Sculpture, 'The Evolution of the Selfie' by Anna Uddenburg

I just don't think it's really well-thought-out critique.

I am reading, at this moment, a biography of Empress Elizabeth of Austria. She has what is clearly visible to modern eyes as an eating disorder, and she is constantly stressed and paranoid about her looks, because she has come to understand that it's more or less the only weapon a woman has.

Women have come a long way since Elizabeth's time, but the culture of obsessing over our beauty hasn't really quite caught up. How many "normal looking" women do you see on TV vs. "normal looking" men? How many perfectly average female comedians build entire bits around the fact that they're hideous?

Elizabeth never let photographs be taken of her past the age of thirty, because she was terrified that the existence of proof of her aging (which was minimal; she was a renowned beauty til the day she died) would rob her of power and besmirch her legacy. She posed for intimate portraits that featured her bare arms and carefully-staged masses of her dark hair, which was inordinately proud of. This follows a grand tradition of everyone with sufficient money commissioning portrait painters who depicted them surrounded with all their wealth and prestige; people'd literally stand for hours a day so a court painter would show future generations how great their shoes were. By comparison, taking five minutes to pose a really great butt shot and send it over snapchat seems pretty trivial.

I love that women are capturing their likenesses. I have a crippling fear of having my photo taken because I so desperately hate the way I look and I wish I didn't; I wish I had the confidence to go take a picture of my ass, to be quite honest. Women are stuck between a rock and a hard place where they have to be beautiful but also can't be vain, and fuck that! I'm for one glad to see a culture of reclaiming it.

You say yourself that you love a beautiful woman but you don't want your SO to be so "narcissistic" that she has to catalog that beauty. Why? Maybe she appreciates being beautiful too. Maybe she wants proof of it to look back on when it's faded because she, too, loves a beautiful woman, and that beautiful woman was her. My grandma kept a photo of her homecoming dance on proud display in the middle of her living room til the day she died and visitors would gather around to look at it and exclaim over how pretty she was back then. And she liked that, as well she might.

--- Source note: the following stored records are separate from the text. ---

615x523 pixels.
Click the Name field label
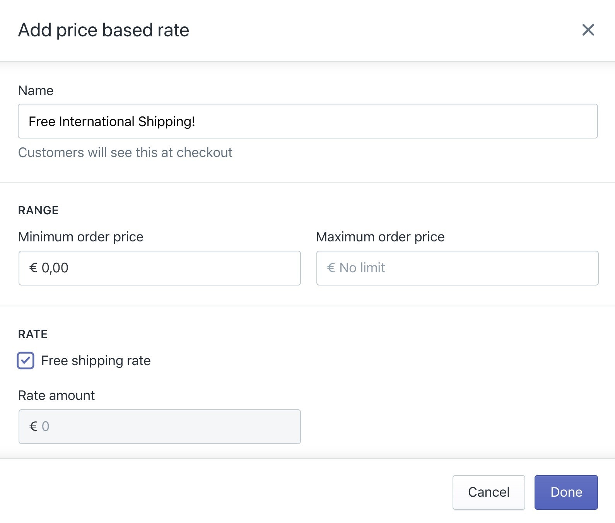click(36, 91)
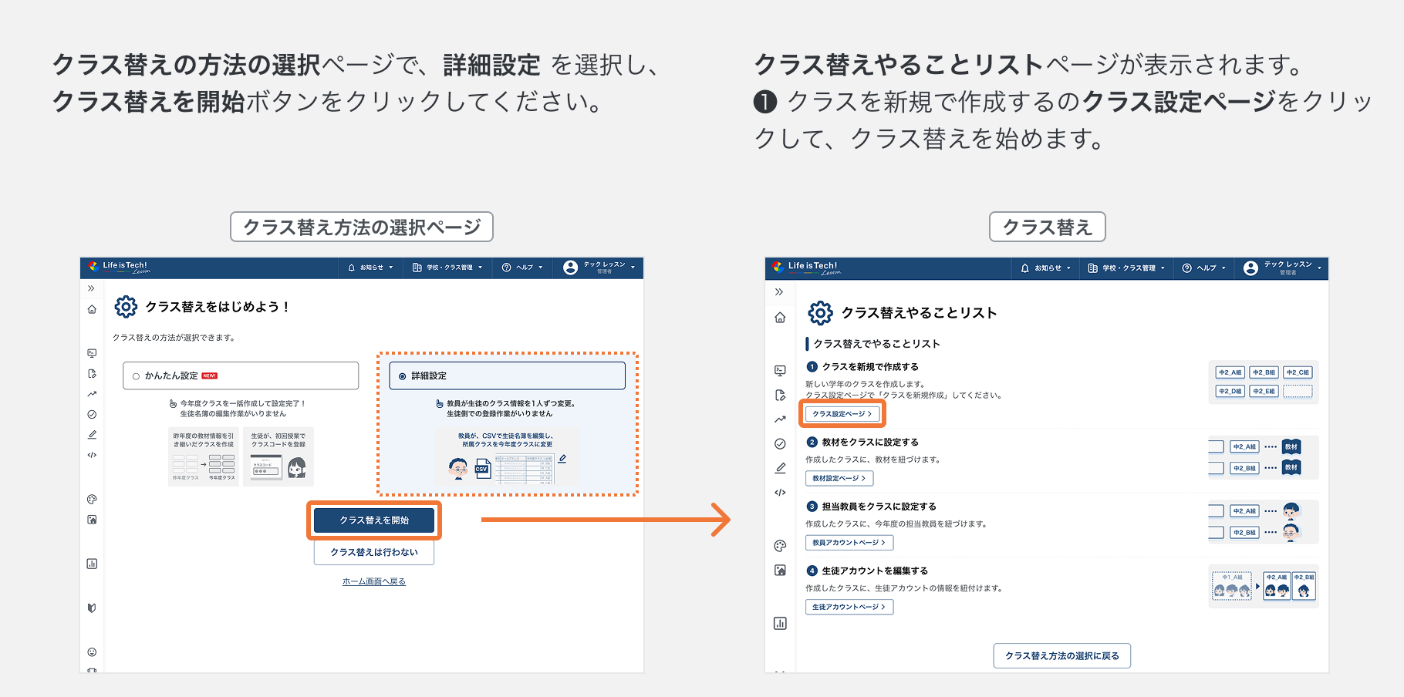1404x697 pixels.
Task: Select the 詳細設定 radio button
Action: click(x=402, y=375)
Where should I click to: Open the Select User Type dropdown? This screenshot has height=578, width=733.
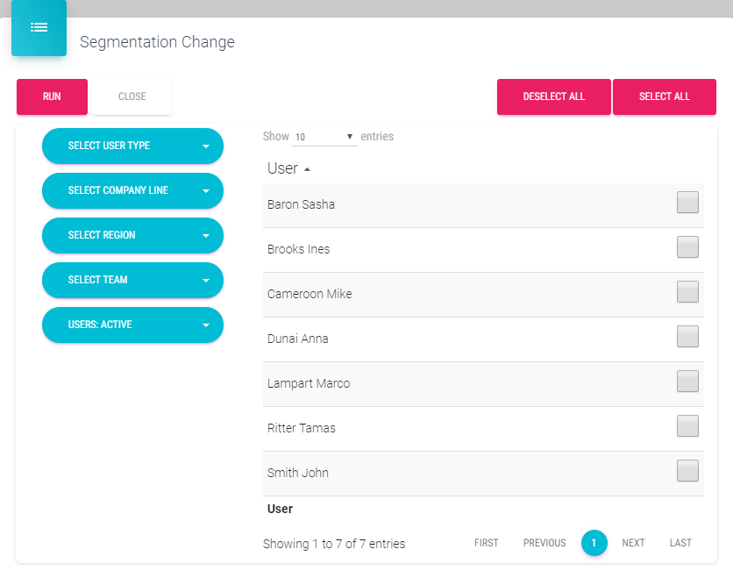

This movement of female culture towards selfie-taken serves two purposes: to reclaim their own image and ability to look like they do (to document "normal looking" women and recognize that they too have worth), and to document their own beauty and be as proud of it as society suggests they ought to be. These are sometimes in conflict but that's a necessary thing--expectations are messy and so is culture. I'm fine with the two co-existing; they both serve valuable purposes.

I also hate this "instead of living" narrative. I have horrible memory problems and I used to have to write down setlists and take notes during concerts and shows I saw in order to remember them. Now I'm one of those assholes who's getting her phone out every fifteen minutes to jot down the setlist and snap a photo or a short video. I won't remember them otherwise. People have been documenting their lives both for the sake of curating them for others' consumption and for their own sake for literally as long as documentation has existed, we just have more efficient tools for it now. I reckon the first guy to chalk a giant buffalo onto a wall after a hunt was made fun of for not having a big slice of steak from it instead of commemorating its defeat.